Generation and labeling of cells
Generation and labeling of cells
Extract and homogenize the spleens of FcγRIIB-KO (Taconic, model no. 580) and C57/BL6 mice (Jackson Labs, cat. no. 000664) with a 40-μm mesh filter.
Isolate T Cells from the homogenized cells by using a MojoSort Mouse CD3 T cell Isolation Kit (BioLegend, cat. no. 480023).
Label T cells from WT mice with CellTracker Green BODIPY dye (Thermo Fisher Scientific, cat. no. C2102), and T cells from FcγRIIB-KO mice with CellTracker Red CMTPX dye (Thermo Fisher Scientific, cat. no. C34552).
Immobilization of target protein
Immobilization of target protein
Immobilize FGL2 on the microfluidic chip by covering a polydimethylsiloxane-coated microfluidic chip with 1 mg/mL streptavidin (Sigma, cat. no. 189730) for 1 hour at room temperature.
Coat the chip with 32 μg of biotin-conjugated FGL2 suspended in 100 μL of phosphate-buffered saline (PBS) for 1 hour at room temperature.
Isolation
Isolation
Mix 5 × 106 FcγRIIB-KO T cells (red) and 1.5 × 106 WT T cells (green) and resuspend in 100 μL of T Cell media. 2.
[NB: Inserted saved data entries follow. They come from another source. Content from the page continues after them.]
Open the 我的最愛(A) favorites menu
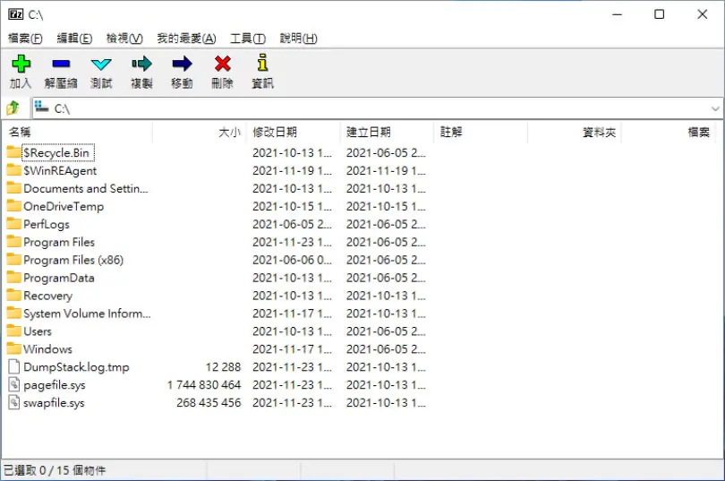(x=186, y=39)
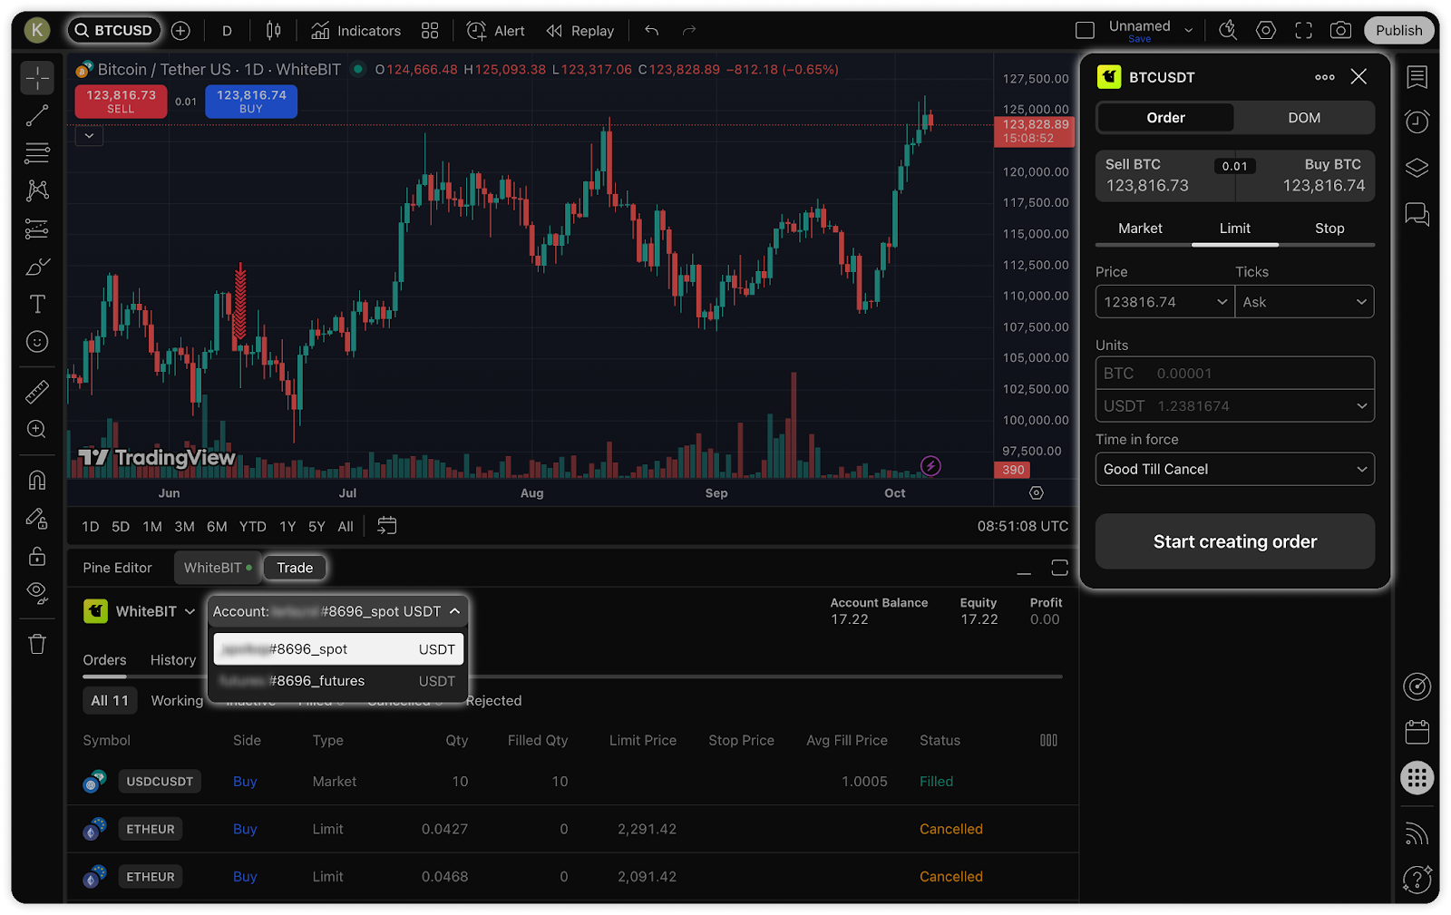1451x915 pixels.
Task: Toggle the layout checkbox beside Unnamed
Action: click(1085, 31)
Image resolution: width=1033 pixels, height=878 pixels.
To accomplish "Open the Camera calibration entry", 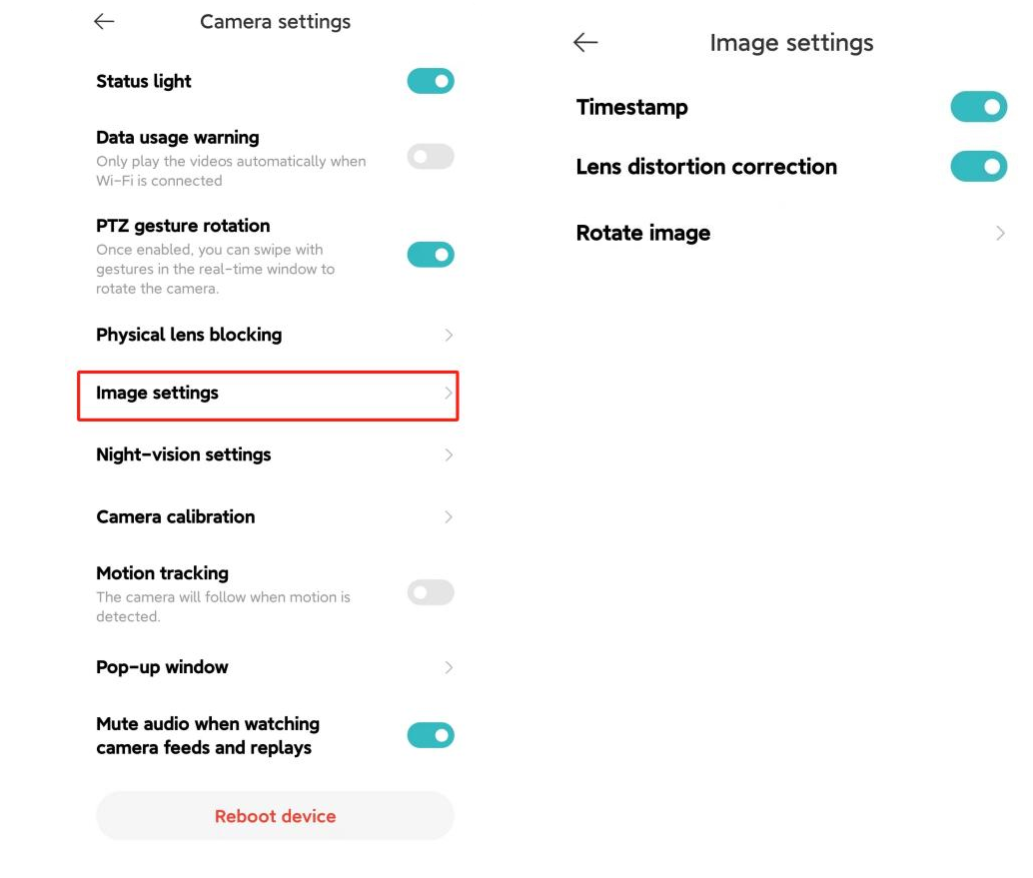I will 176,517.
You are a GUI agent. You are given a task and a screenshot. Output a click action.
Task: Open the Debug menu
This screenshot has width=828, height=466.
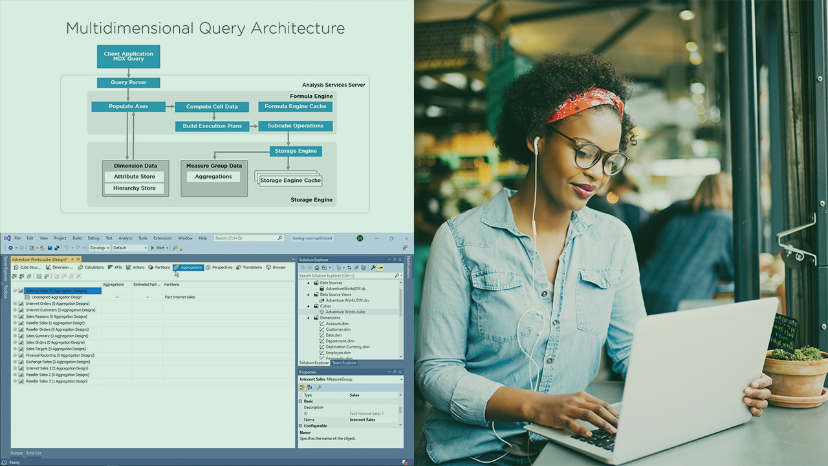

Connect a spiral chamber containing microfluidic tubing to the Abnova CytoQuest microfluidic pump.
Prime for capture of WT T cells by washing with PBS and water.
Attach the chamber to the pump and allow flow process to initiate.
Temporarily disconnect the chamber from the pump and place the end tubing into an Eppendorf tube containing the T-cell mixture. The pump will draw the T cells into the chamber tubing and then passed the cell mixture through the slide chip. Only cells that display strong binding to the recombinant FGL2 protein will remain on the microfluidic chip. Cells that do not bind strongly will pass through the microfluidic chip into a waste container.
Visualization
Visualization
Image the microfluidic chip with an automated Keyence microscope (www.keyence.com, model no. BZX-710) at 20× magnification.
Assign individual set points and image for fluorescein isothiocyanate and phycoerythrin channels.
Enumeration
Enumeration
Use the BZX-800 analysis software (Keyence) to count the cells on the resulting images. Count individual images were ‘stitch mode’ in groups of 400 until every image is counted.